Petakan Kemenangan-Kemenangan Kecil. Pesimisme dan kesinisan sekelompok tertentu yang meragukan keberhasilan perubahan yang digulirkan bisa dipadamkan dengan memetakan dan menghargai kemenangan-kemenangan kecil yang berhasil diraih dalam perjalanan menuju sukses. Jadi, hasil yang akan diraih melalui sebuah perubahan besar perlu dipecah menjadi kemenangan-kemenangan kecil sehingga lebih mudah untuk dicapai, seperti menapak anak-anak tangga secara bertahap. Pimpinan perlu ”memperlihatkan” kesungguhan mereka untuk menghargai setiap kemenangan kecil yang berhasil diraih (misalnya: baik dengan pujian yang lisan, piagam penghargaan, insentif, kenaikan gaji, promosi), sehingga para karyawan ”merasa” tetap bersemangat untuk terus melaju ”melaksanakan” perubahan.
Hembuskan Perubahan dalam Gelombang. Perubahan perlu digulirkan secara bergelombang agar dampaknya juga bisa lebih positif dari pada perubahan besar yang digulirkan dalam satu gelombang saja. Perubahan yang digulirkan, perlu memiliki dampak domino yang menggulirkan gelombang-gelombang perubahan lain sehingga biduk perusahaan bisa melaju dengan lebih lancar untuk merealisasi visi yang telah ditetapkan. Langkah ini juga perlu diterapkan dengan ”memperlihatkan” gelombang tindakan yang terlihat nyaman untuk dilakukan (karena diterapkan dalam gelombang kecil). Hal ini diharapkan bisa menumbuhkan ”perasaan” positif (rasa percaya diri tinggi) yang dapat mendorong karyawan untuk ”melaksanakan” perubahan tersebut.

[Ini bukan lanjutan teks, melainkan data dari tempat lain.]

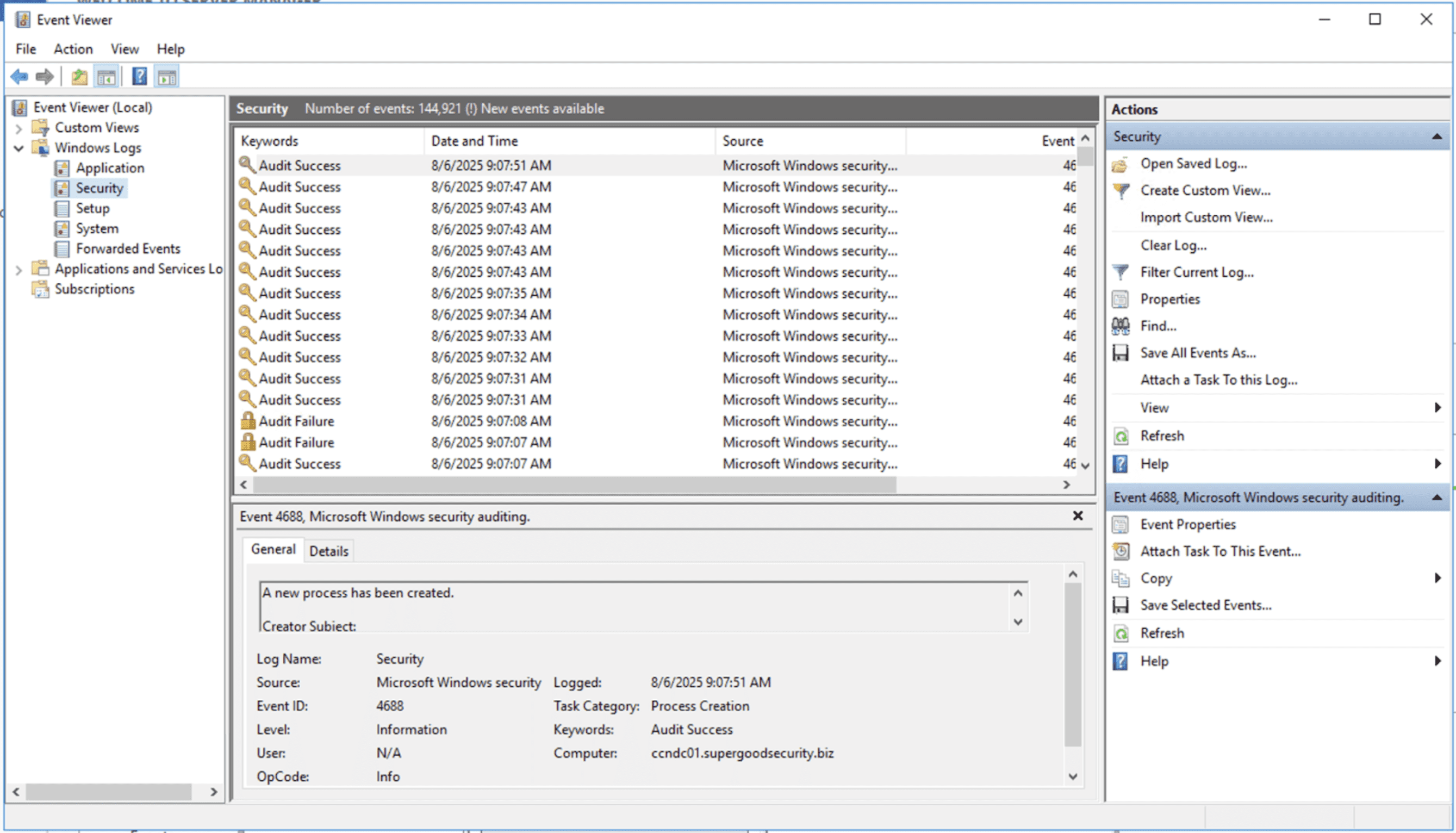This screenshot has height=833, width=1456.
Task: Expand the Custom Views tree node
Action: click(x=18, y=128)
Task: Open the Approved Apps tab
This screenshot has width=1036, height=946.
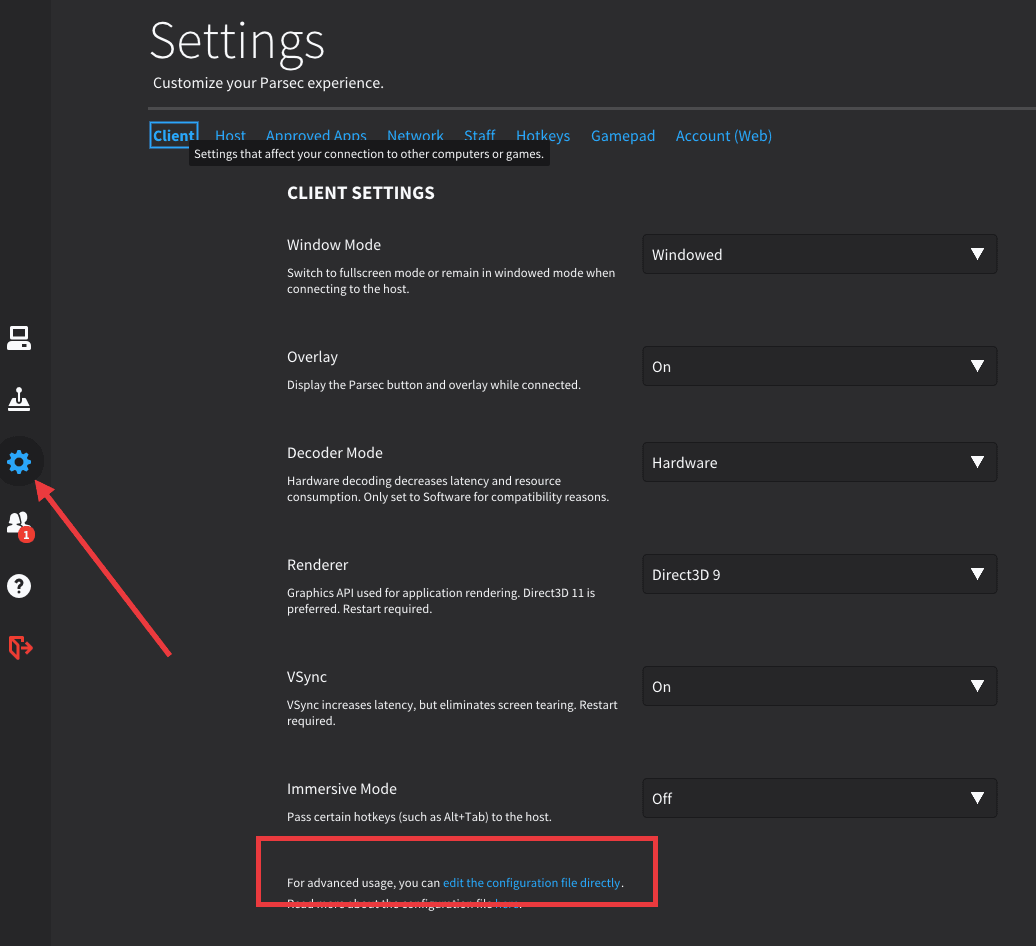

Tanamkan Budaya Kerja yang Menunjang. Perubahan bisa jadi hanya tinggal nama saja jika tidak ditunjang dengan tindakan nyata. Tindakan akan lebih efektif dan lebih mudah diterapkan jika sudah membudaya. Jadi, pimpinan dan tim pelopor perlu menanamkan budaya kerja yang sesuai untuk menggulirkan perubahan. Karyawan bisa dididik untuk tidak takut pada perubahan, karena perubahan merupakan satu keharusan. Karyawan juga bisa dididik untuk selalu siap menghadapi perubahan dan mengambil manfaat dari setiap perubahan yang terjadi. Menanamkan budaya perubahan tidak semudah membalikan tangan, tapi bukan berarti tidak mungkin untuk dilakukan. Sosialisasi melalui pelatihan-pelatihan ataupun teladan nyata dari para pimpinan perlu terus-menerus ”diperlihatkan”, sehingga karyawan bisa ”merasakan” komitmen pimpinan, dan bersedia ”melaksanakan” perubahan yang telah disepakati.